- [EXTRACTED ENTRIES]:

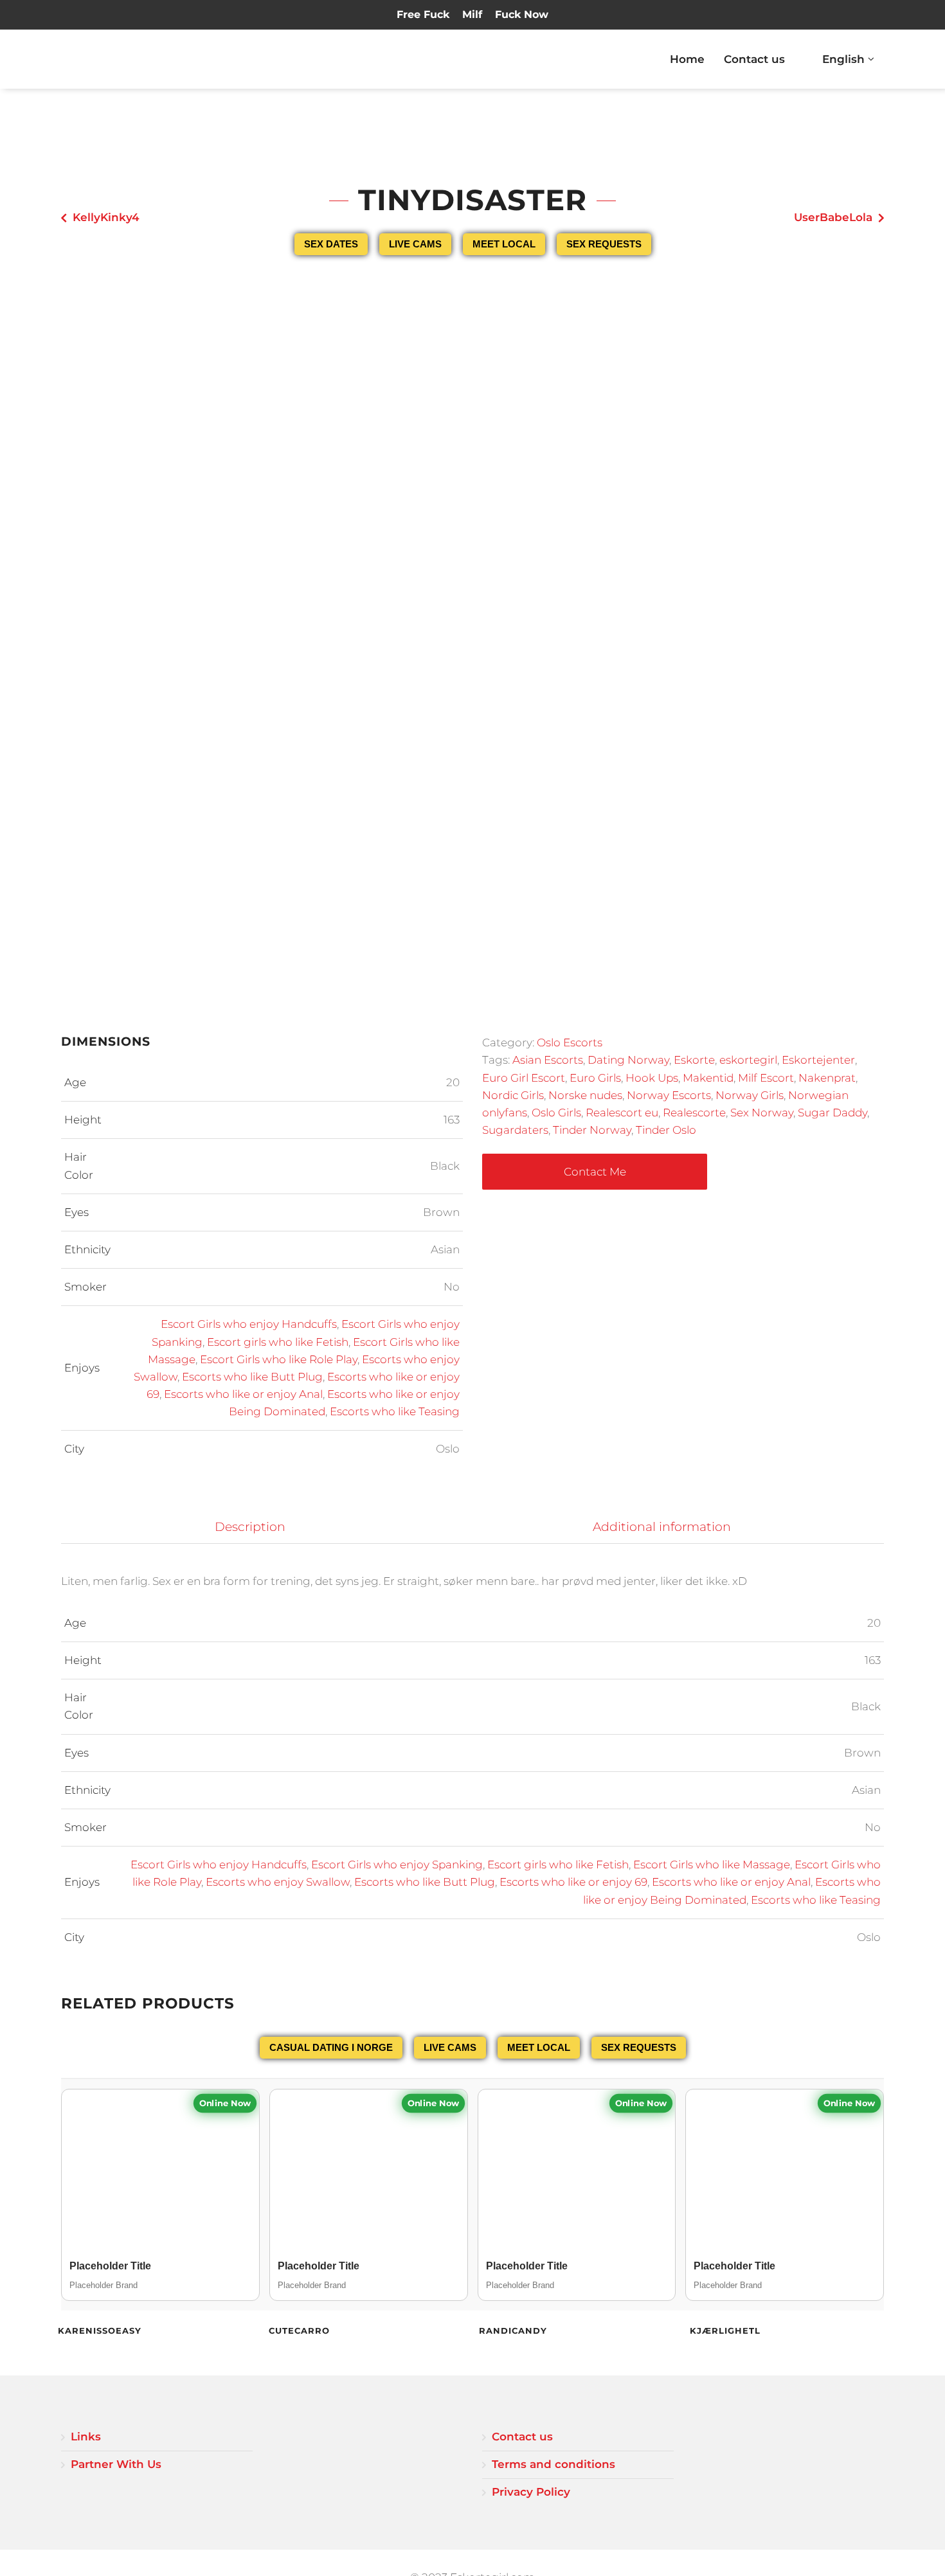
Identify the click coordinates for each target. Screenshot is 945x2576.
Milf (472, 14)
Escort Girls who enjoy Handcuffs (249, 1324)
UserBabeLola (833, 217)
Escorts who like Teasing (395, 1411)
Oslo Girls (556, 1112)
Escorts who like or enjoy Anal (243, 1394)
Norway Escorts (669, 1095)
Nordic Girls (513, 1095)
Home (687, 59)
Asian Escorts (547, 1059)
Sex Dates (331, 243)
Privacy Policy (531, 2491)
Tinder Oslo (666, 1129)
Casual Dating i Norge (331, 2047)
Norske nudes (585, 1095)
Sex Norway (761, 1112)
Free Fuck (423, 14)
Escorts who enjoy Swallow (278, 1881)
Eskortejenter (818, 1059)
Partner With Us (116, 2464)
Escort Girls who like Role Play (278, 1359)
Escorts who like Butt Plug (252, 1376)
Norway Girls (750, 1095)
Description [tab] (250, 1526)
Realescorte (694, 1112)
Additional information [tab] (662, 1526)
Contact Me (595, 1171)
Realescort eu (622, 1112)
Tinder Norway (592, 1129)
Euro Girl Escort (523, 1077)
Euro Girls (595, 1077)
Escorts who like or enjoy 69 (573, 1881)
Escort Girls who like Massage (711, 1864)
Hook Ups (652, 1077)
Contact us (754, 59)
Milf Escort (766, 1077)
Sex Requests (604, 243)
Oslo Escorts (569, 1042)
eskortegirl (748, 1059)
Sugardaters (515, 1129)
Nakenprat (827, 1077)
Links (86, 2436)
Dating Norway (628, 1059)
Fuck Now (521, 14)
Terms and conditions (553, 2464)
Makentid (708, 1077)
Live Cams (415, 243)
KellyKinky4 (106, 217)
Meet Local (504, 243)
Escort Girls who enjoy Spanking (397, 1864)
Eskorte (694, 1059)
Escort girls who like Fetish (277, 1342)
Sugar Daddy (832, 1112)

- [YOUR OBJECTIVE]:
Retype exactly the lines of the data above that fall between the line with "Free Fuck (423, 14)" and the line with "Escort Girls who enjoy Spanking (397, 1864)", inclusive, and add nothing.

- [EXPECTED OUTPUT]:
Free Fuck (423, 14)
Escorts who enjoy Swallow (278, 1881)
Eskortejenter (818, 1059)
Partner With Us (116, 2464)
Escort Girls who like Role Play (278, 1359)
Escorts who like Butt Plug (252, 1376)
Norway Girls (750, 1095)
Description [tab] (250, 1526)
Realescorte (694, 1112)
Additional information [tab] (662, 1526)
Contact Me (595, 1171)
Realescort eu (622, 1112)
Tinder Norway (592, 1129)
Euro Girl Escort (523, 1077)
Euro Girls (595, 1077)
Escorts who like or enjoy 69 (573, 1881)
Escort Girls who like Massage (711, 1864)
Hook Ups (652, 1077)
Contact us (754, 59)
Milf Escort (766, 1077)
Sex Requests (604, 243)
Oslo Escorts (569, 1042)
eskortegirl (748, 1059)
Sugardaters (515, 1129)
Nakenprat (827, 1077)
Links (86, 2436)
Dating Norway (628, 1059)
Fuck Now (521, 14)
Terms and conditions (553, 2464)
Makentid (708, 1077)
Live Cams (415, 243)
KellyKinky4 (106, 217)
Meet Local (504, 243)
Escort Girls who enjoy Spanking (397, 1864)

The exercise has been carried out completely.